Avant une ultime représentation et de prendre enfin une pause définitive bien méritée sur un brancard, il subsiste en lui un peu d’air confiné, recyclé et parfois quelques mots articulant des phrases qui restent lettres mortes sur un lit solitaire. Et je les guette ces confessions anonymes orphelines de trop de faux départs, ces derniers morceaux de vie, de vous chuchotés péniblement à qui peut bien les entendre.

Lui n’avait pas encore rétrocédé son dernier juron antidaté, son dernier verdict approximatif tant la mélancolie de cet hiver qui ne s’en va plus et les remords qui n’appartiennent qu’à celle ayant disparu le plaquent à même le sol, quitte à prendre racine avant de ne faire qu’un avec lui. Moi, je suis son assistant dans la mort. Aucun de nous ne le dit mais c’est tout comme. On se regarde soit pour qu’il se souvienne, sois pour que je m’imagine.

Je cherche la magie des gens là où elle s’arrête pour bien des choses, au moment où la quiétude reprend ses droits avant le tunnel sous la manche immaculé et le comité de bienvenue du Jesus Club’s. Cependant, pour faire rêver le peuple – les vivants et avec les moyens du bord – vous pouvez habilement présenter un mensonge insoutenable pour une promesse sans garantie ou clamer à la face du monde que tout est illusion, mais qu’il doit s’y accrocher farouchement afin qu’elle continue de plus belle. Le tout payable en 3 fois. A vos téléphones chers clients !

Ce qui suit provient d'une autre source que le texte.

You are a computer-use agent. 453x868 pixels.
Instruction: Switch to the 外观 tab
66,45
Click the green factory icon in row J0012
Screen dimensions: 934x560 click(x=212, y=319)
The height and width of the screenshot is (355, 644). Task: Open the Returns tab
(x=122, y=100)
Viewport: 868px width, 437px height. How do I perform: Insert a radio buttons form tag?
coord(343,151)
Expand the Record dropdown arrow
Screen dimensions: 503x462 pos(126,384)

Je veux bien me dire en voyant le monde entier s’activer que la vie, la vraie, c’est faire des trucs ou tout du moins le prétendre avec suffisamment de désinvolture pour intéresser le quidam à notre peau de chagrin. Je préférerais connaître les dessous du spectacle plutôt que d’en faire partie, mais l’industrie humaine – des cours de récréation au crématorium – offre peu de répit à ceux qui ne dansent pas avec la meute.

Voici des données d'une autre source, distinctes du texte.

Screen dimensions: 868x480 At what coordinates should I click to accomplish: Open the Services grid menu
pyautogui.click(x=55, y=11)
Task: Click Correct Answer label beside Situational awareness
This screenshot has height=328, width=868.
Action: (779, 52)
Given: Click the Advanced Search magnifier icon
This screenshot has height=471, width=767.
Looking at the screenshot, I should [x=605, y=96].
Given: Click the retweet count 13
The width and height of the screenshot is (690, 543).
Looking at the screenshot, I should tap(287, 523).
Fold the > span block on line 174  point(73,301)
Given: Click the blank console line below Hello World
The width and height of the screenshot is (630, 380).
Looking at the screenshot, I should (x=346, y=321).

Je suis entouré par trop de sagesse pour m’en rendre compte et pour cause, dès lors qu’elle bave à ses dépens, qu’elle radote pour mieux se remémorer, qu’elle grogne pour trouver des coupables au lever du lit, je la suspecte d’une de ces sénilités qui ravissent les simples et les saints d’esprits. Mais lui, il m’en donnait sans jamais en récupérer, elle ne lui était plus d’aucune utilité.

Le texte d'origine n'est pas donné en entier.